[Stored data]

>>>>>

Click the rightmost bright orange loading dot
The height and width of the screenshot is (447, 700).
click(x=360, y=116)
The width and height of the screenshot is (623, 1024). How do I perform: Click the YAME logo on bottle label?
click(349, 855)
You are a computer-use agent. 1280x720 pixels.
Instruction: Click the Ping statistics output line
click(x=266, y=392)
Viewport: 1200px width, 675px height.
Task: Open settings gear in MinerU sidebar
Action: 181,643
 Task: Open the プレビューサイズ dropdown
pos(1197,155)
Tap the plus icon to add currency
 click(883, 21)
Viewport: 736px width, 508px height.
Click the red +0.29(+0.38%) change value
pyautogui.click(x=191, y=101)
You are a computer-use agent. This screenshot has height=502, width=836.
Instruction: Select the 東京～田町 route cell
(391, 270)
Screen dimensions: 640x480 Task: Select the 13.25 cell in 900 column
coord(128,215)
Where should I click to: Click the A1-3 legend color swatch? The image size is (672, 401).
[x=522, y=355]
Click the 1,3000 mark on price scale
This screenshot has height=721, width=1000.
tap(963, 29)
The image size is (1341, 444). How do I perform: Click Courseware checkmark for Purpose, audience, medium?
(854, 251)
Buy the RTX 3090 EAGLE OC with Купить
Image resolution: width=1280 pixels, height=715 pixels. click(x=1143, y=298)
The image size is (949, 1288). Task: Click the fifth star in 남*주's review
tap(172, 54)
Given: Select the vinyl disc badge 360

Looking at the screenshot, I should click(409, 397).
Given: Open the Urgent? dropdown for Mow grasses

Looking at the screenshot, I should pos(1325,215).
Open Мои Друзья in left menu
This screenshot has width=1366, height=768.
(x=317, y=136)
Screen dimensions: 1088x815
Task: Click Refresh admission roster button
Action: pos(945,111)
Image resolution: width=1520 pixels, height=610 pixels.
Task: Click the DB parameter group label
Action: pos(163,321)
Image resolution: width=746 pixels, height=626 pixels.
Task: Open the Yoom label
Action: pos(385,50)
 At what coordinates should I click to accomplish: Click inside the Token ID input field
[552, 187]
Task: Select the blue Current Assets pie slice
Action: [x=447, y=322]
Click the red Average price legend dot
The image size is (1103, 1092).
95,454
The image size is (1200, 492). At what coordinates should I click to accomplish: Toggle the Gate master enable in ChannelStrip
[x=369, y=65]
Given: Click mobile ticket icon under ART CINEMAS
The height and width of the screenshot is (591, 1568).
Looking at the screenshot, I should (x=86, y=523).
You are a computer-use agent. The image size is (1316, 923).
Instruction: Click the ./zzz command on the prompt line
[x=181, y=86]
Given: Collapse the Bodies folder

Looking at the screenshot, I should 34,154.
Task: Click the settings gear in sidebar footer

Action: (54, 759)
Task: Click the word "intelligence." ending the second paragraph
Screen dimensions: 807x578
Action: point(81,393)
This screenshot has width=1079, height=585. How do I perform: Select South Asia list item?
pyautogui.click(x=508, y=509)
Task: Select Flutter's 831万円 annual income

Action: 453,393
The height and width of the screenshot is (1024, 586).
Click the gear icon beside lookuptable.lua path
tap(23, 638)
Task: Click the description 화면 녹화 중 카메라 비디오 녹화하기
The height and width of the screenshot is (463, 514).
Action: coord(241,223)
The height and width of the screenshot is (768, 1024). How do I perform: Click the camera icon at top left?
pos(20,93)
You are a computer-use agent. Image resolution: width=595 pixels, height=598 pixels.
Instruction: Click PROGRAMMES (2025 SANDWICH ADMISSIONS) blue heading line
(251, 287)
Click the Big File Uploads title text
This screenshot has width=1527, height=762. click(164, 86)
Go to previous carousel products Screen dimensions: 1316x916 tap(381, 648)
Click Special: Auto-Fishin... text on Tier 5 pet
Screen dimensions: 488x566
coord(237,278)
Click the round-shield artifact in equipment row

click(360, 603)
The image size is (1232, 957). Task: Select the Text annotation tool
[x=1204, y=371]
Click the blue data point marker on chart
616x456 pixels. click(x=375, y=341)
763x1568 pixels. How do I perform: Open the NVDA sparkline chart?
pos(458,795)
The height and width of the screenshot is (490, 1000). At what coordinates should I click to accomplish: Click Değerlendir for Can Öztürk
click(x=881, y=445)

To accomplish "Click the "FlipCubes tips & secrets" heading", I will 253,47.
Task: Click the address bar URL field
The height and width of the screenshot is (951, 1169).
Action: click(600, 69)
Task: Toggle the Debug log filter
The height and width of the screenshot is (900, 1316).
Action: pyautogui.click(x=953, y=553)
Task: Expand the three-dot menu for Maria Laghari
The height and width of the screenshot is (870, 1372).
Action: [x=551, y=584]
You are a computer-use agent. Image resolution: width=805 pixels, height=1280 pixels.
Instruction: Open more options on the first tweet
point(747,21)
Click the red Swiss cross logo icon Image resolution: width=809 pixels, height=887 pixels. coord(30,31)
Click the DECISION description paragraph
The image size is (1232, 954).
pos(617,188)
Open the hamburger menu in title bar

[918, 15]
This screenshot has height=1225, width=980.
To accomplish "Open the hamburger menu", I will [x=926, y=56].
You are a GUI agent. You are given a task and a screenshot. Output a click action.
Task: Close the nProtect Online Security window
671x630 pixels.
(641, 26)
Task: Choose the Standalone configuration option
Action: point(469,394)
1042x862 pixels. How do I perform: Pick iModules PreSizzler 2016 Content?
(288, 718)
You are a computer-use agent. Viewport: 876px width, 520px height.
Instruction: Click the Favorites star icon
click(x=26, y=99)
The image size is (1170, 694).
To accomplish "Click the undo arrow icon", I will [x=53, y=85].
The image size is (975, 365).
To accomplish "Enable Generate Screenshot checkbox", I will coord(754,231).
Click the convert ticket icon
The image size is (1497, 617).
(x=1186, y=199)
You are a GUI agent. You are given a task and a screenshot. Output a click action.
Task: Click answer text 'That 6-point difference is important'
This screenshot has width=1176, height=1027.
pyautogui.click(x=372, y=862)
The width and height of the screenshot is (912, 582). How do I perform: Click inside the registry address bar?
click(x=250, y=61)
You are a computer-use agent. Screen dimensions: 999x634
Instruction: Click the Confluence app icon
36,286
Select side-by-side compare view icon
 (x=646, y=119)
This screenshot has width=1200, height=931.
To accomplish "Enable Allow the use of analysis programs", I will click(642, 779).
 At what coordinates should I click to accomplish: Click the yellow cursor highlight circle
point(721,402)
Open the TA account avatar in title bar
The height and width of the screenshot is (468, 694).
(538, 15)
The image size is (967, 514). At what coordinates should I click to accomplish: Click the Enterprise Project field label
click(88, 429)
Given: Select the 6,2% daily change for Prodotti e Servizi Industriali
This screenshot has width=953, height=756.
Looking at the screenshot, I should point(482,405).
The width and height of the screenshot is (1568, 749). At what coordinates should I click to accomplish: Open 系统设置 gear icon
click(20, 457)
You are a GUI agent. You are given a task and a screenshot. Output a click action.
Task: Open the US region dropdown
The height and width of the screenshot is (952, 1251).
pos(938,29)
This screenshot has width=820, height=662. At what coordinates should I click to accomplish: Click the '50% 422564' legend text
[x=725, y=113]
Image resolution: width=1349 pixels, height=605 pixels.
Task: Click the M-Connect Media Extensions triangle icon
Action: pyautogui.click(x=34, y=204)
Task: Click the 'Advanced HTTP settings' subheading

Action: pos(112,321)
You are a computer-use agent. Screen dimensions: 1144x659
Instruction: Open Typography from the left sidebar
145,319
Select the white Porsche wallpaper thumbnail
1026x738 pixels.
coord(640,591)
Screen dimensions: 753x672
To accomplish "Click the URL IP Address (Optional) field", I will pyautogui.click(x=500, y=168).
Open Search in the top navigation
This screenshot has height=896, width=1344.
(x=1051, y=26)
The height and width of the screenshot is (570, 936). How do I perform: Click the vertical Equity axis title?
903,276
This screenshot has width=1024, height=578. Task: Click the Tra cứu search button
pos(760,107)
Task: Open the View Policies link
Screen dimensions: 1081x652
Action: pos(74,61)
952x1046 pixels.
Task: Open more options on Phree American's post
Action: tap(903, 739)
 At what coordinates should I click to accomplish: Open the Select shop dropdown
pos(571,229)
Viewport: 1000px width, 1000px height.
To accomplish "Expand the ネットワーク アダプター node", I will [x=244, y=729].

<<<<<

Activity: Read the records above. Show each line that has the string "computer".

Written response:
You are a computer-use agent. 1280x720 pixels.
You are a computer-use agent. This screenshot has height=502, width=836.
You are a computer-use agent. The image size is (1316, 923).
You are a computer-use agent. Image resolution: width=595 pixels, height=598 pixels.
You are a computer-use agent. Image resolution: width=805 pixels, height=1280 pixels.
You are a computer-use agent. Viewport: 876px width, 520px height.
You are a computer-use agent. Screen dimensions: 999x634
You are a computer-use agent. Screen dimensions: 1144x659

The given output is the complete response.